Aufgaben
1. Schreib aus der Rezension den Abschnitt ab, der bei „Rezensiert von Lukas“ anfängt und bei „Erzählung (vgl. 2f.).“ aufhört.
2. Stimmen die folgenden Aussagen mit der Rezension überein? Antworte jeweils mit Ja oder Nein und nenne die entscheidenden Worte aus der Rezension im genauen Wortlaut: (a) Laut Preger verdankt Serial seinen Erfolg vor allem der Erzählerin Sarah Koenig. (b) Das Buch ist in zehn Kapitel gegliedert. (c) Serial wurde 2014 von NPR produziert.

Seite
<<<<

Rezensiert von Lukas Herzog
Mit Podcasts und Storytelling bringt Sven Preger in seinem Praktiker-Handbuch aus der Gelben Reihe zwei aktuell diskutierte Phänomene zusammen. Und so kommt auch er nicht am Auslöser des andauernden Podcast-Booms vorbei (vgl. Berry 2015: 305f.), der amerikanischen Produktion Serial (2014, NPR), auf die er gleich zu Beginn zu sprechen kommt, um mit einigen, seiner Meinung nach häufigen Missverständnissen zum Erfolg der Serie aufzuräumen. Der ist Preger zufolge nämlich nicht der sympathischen Erzählerin Sarah Koenig oder dem spannenden Charakter Adnan Syed geschuldet, sondern vor allem der handwerklich exzellent umgesetzten Erzählung (vgl. 2f.).
Das selbsterklärte Ziel des Buchs ist dementsprechend: Geschichten so spannend und gleichzeitig so angemessen wie möglich zu erzählen (vgl. 10). Keine leichte Aufgabe, bedenkt man die kontroversen Diskussionen zum Storytelling und dessen Beziehung zum journalistischen Informieren im akademischen und berufspraktischen Kontext (vgl. Schlütz 2020: 8.). Um sein Ziel zu erreichen, gibt Preger in zehn Kapiteln und lockerer Sprache einen Überblick über alle Schritte seines Storytelling-Prozesses von der Stoffsammlung bis zur Finalisierung (Mastering) des fertigen Audio-Files.

>>>>

Datenauszüge

<<<<

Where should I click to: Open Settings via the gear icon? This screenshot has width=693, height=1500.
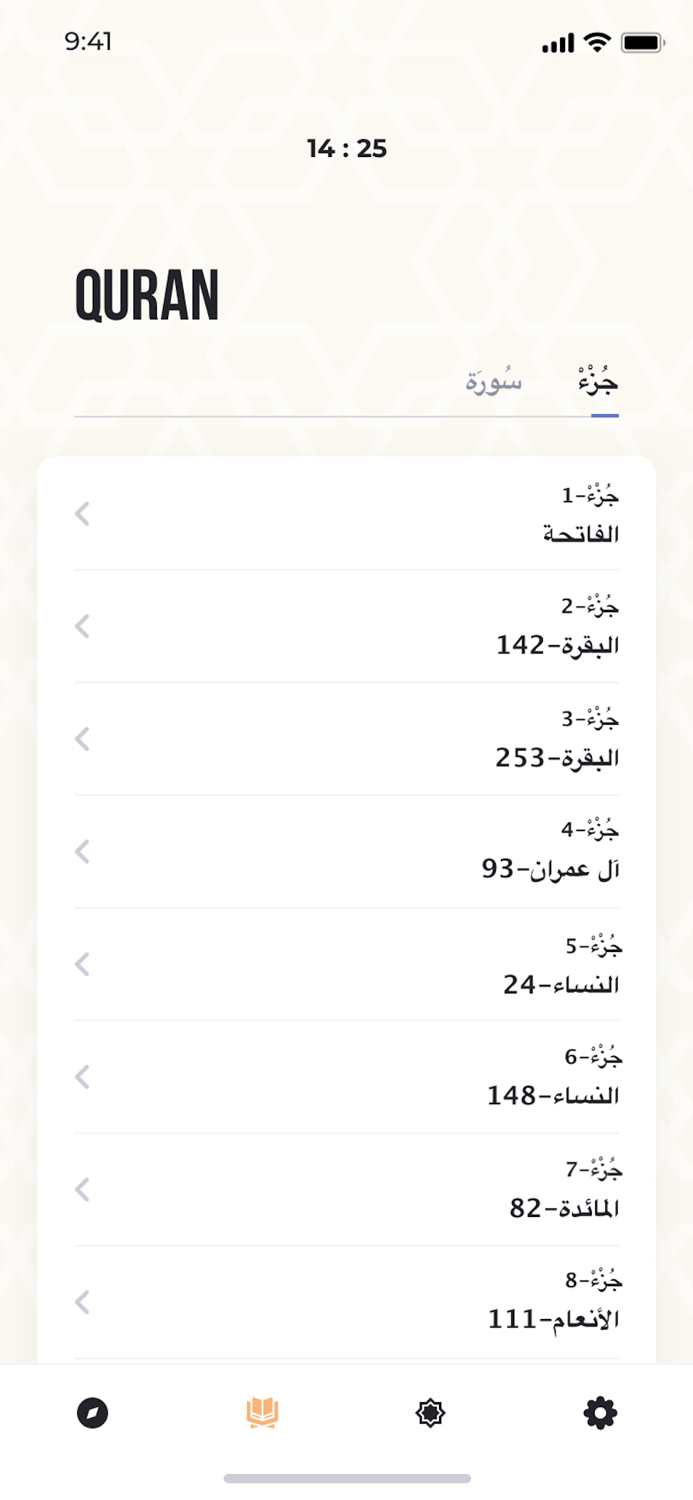tap(600, 1413)
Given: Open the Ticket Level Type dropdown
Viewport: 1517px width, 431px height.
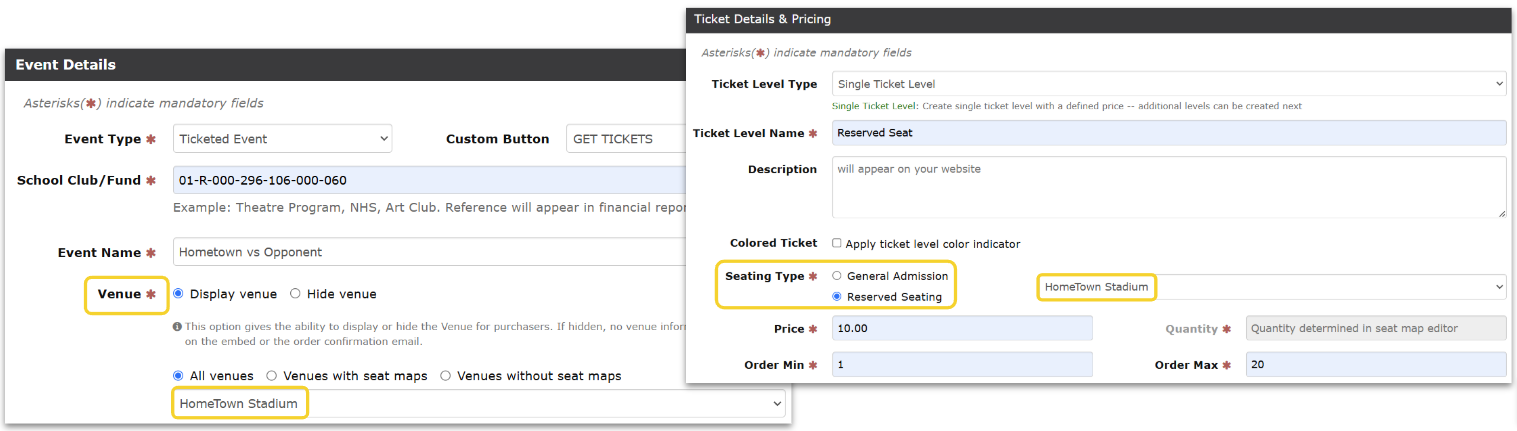Looking at the screenshot, I should pos(1168,84).
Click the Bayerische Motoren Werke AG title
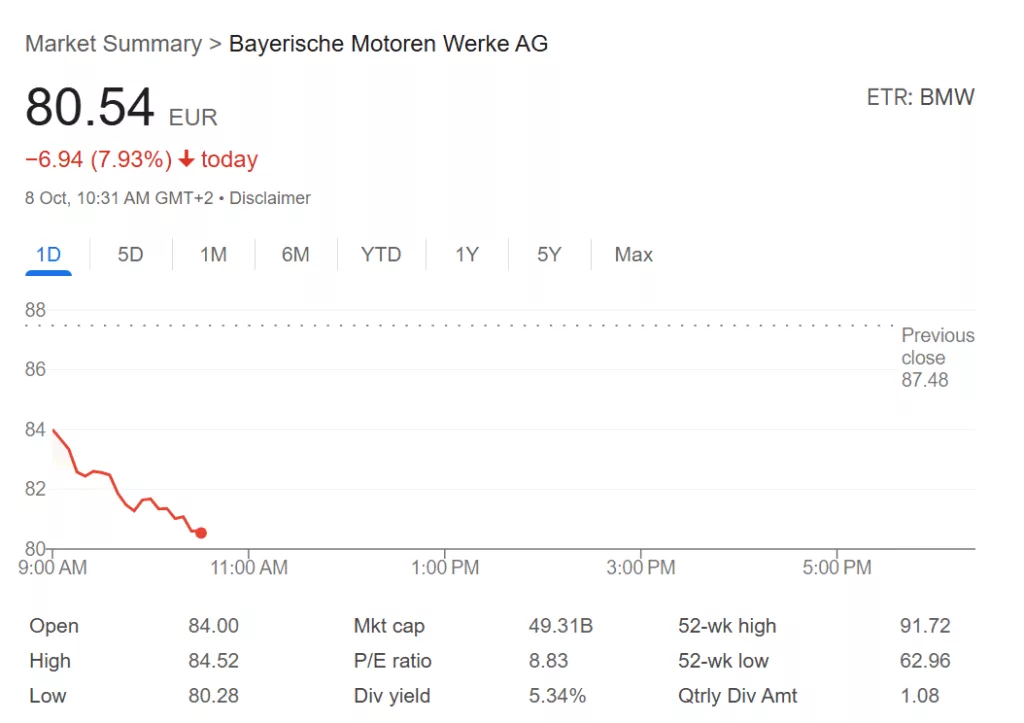1024x723 pixels. click(x=388, y=44)
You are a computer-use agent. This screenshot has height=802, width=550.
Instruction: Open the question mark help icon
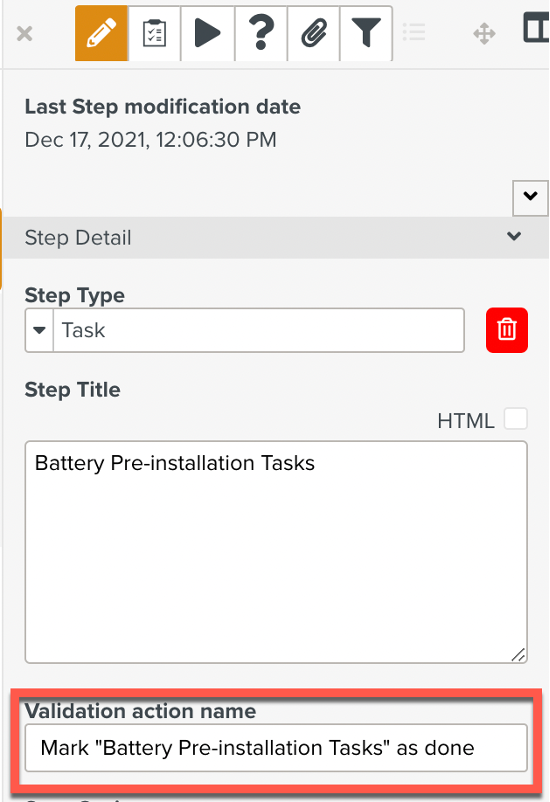click(x=261, y=33)

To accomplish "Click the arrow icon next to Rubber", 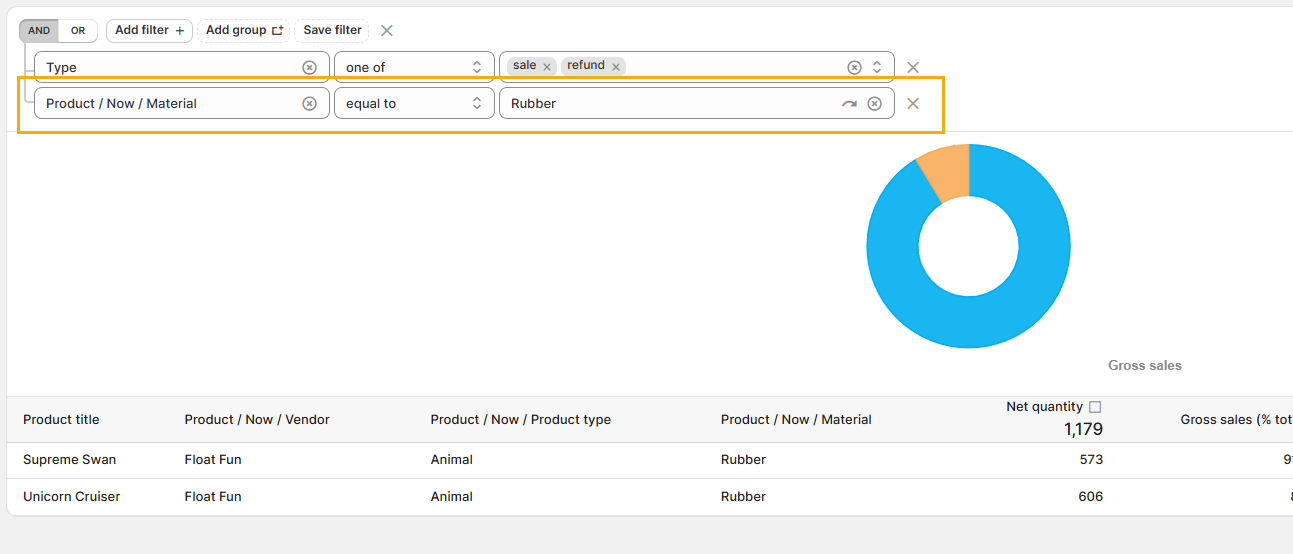I will click(x=849, y=103).
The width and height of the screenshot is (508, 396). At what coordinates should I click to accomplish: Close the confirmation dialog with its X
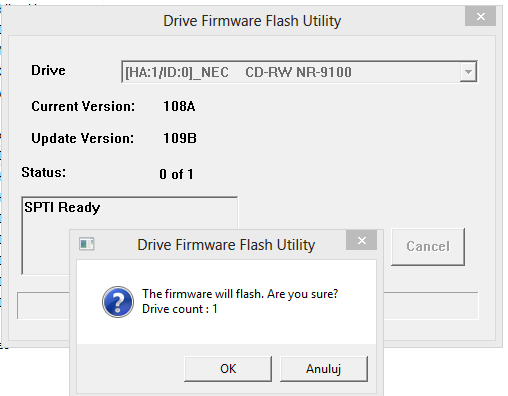[362, 240]
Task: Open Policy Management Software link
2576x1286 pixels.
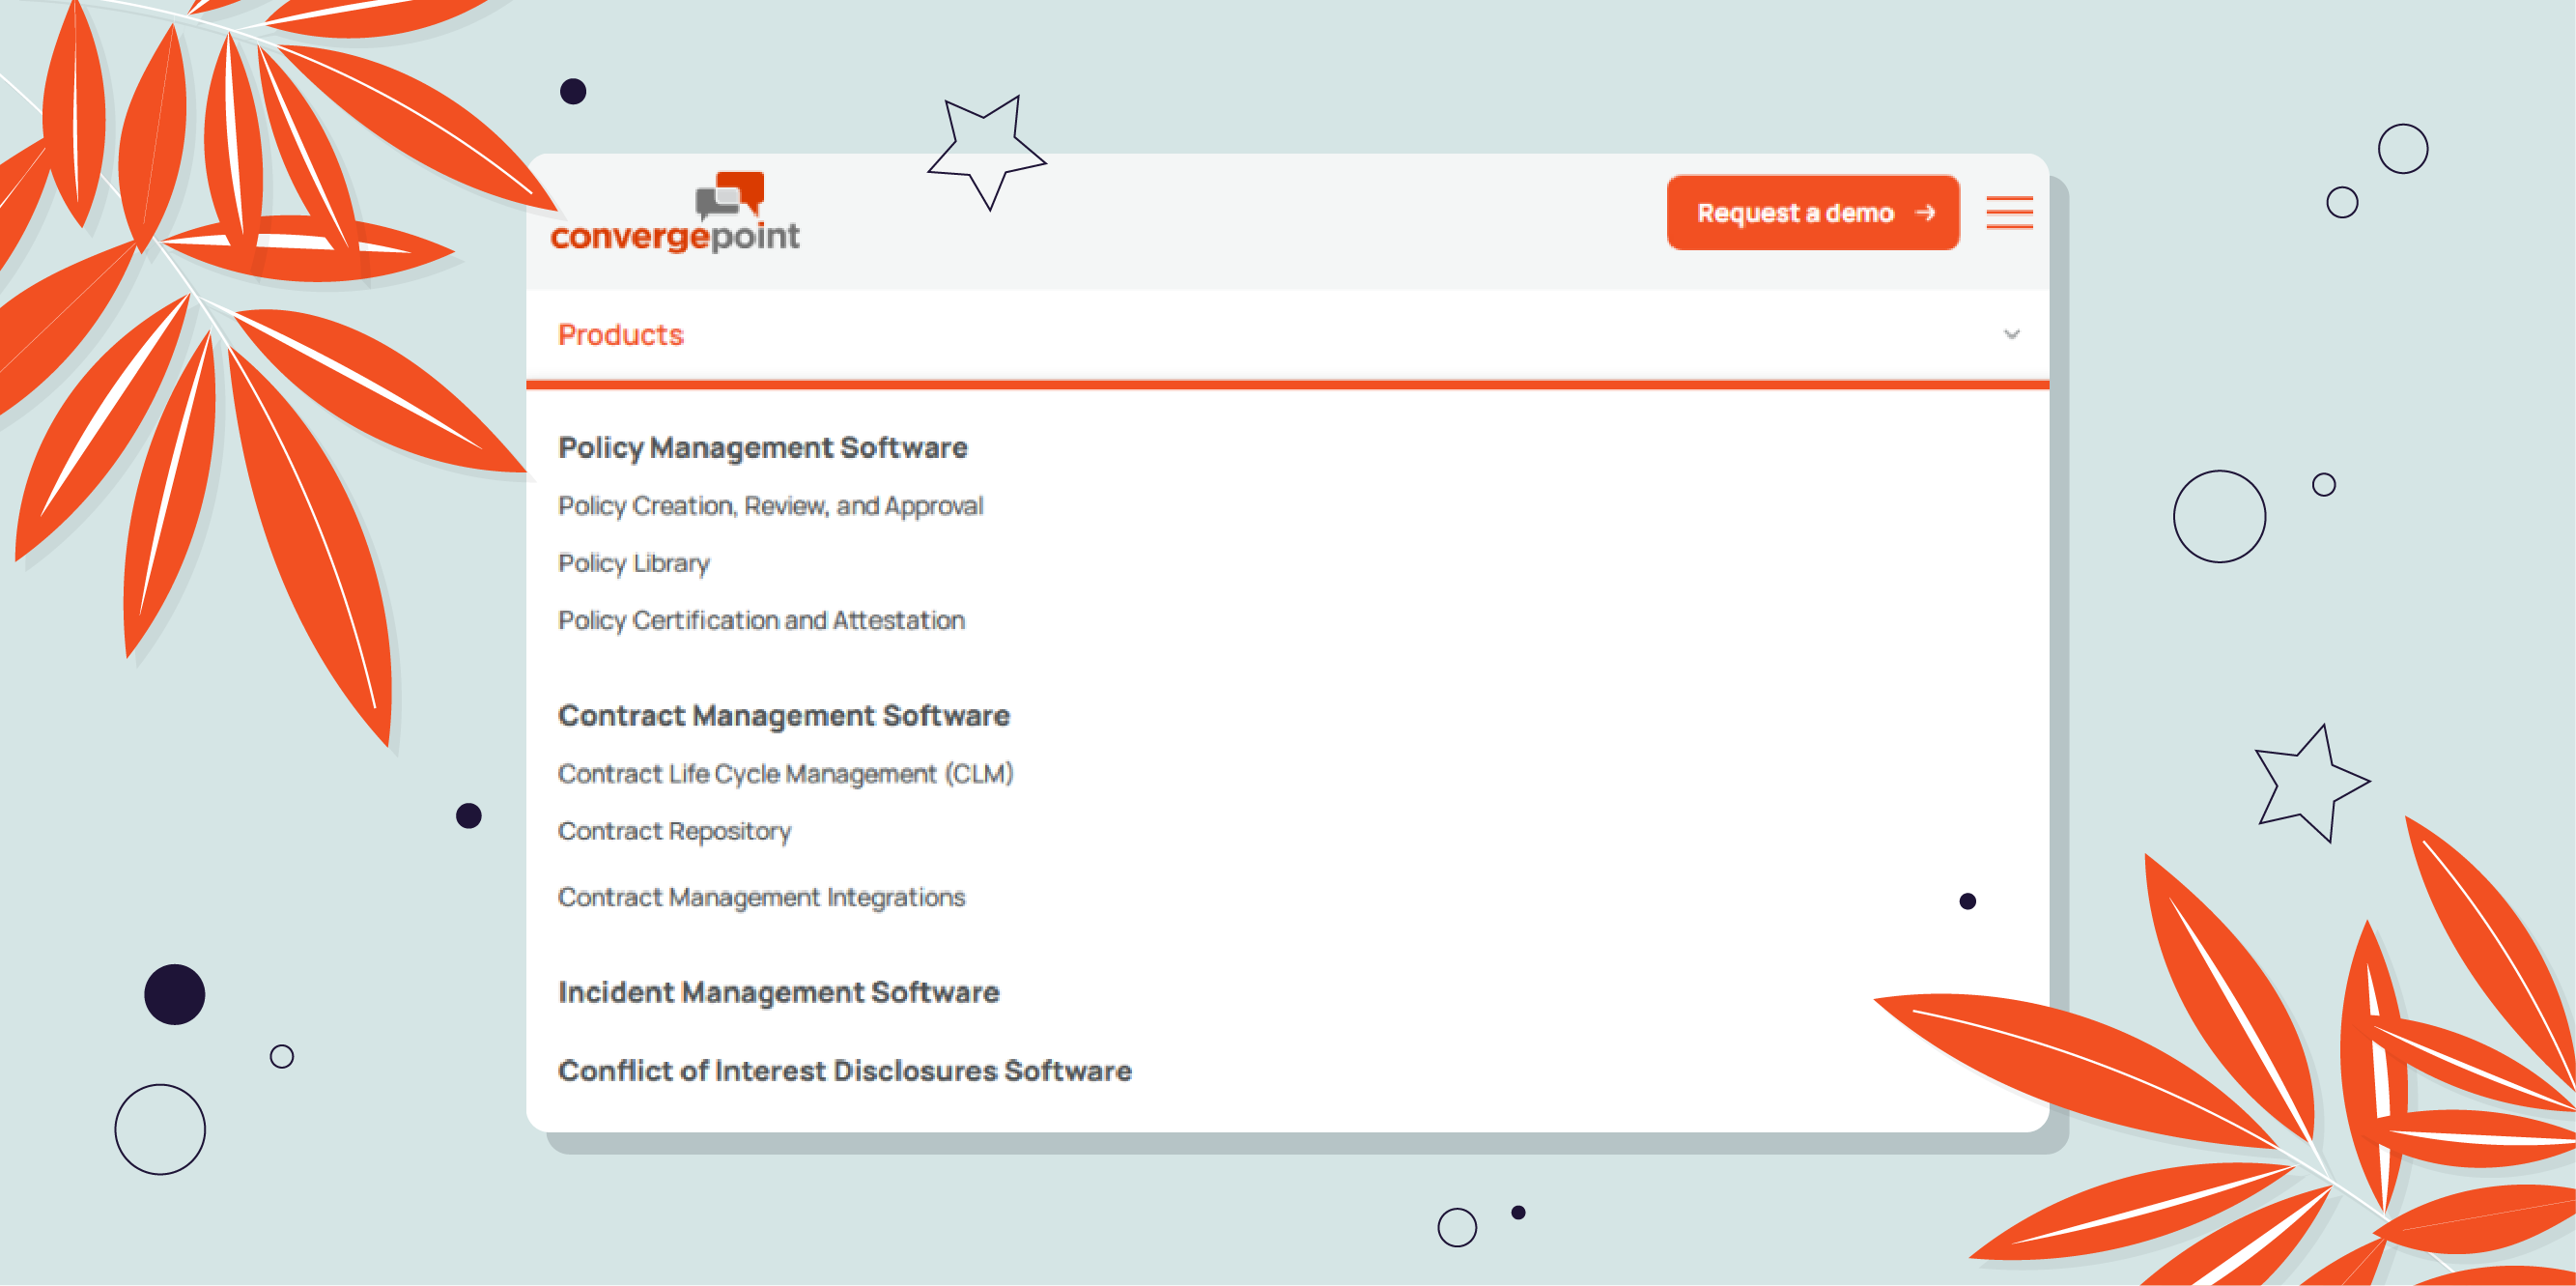Action: (x=762, y=447)
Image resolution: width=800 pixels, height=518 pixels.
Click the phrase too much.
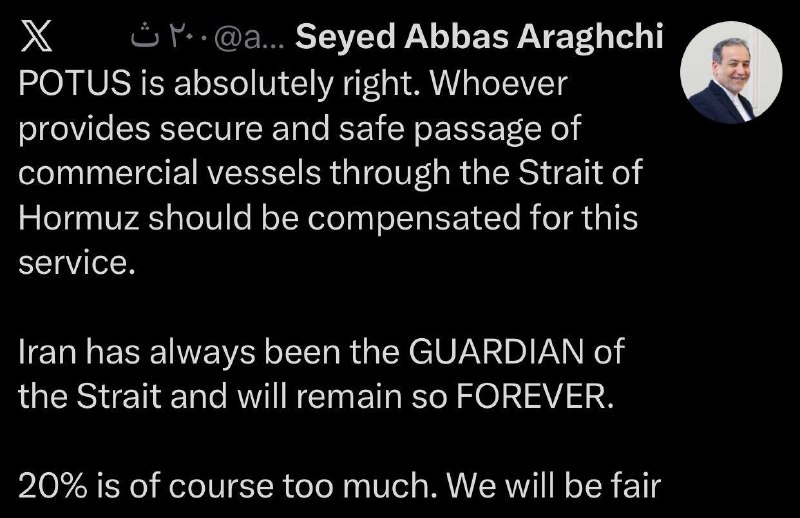pyautogui.click(x=360, y=486)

>>>>

Lösungen
1.
Rezensiert von Lukas Herzog
Mit Podcasts und Storytelling bringt Sven Preger in seinem Praktiker-Handbuch aus der Gelben Reihe zwei aktuell diskutierte Phänomene zusammen. Und so kommt auch er nicht am Auslöser des andauernden Podcast-Booms vorbei (vgl. Berry 2015: 305f.), der amerikanischen Produktion Serial (2014, NPR), auf die er gleich zu Beginn zu sprechen kommt, um mit einigen, seiner Meinung nach häufigen Missverständnissen zum Erfolg der Serie aufzuräumen. Der ist Preger zufolge nämlich nicht der sympathischen Erzählerin Sarah Koenig oder dem spannenden Charakter Adnan Syed geschuldet, sondern vor allem der handwerklich exzellent umgesetzten Erzählung (vgl. 2f.).

2.
(a) Nein: „nicht der sympathischen Erzählerin Sarah Koenig oder dem spannenden Charakter Adnan Syed geschuldet, sondern vor allem der handwerklich exzellent umgesetzten Erzählung“
(b) Ja: „in zehn Kapiteln“
(c) Ja: „Serial (2014, NPR)“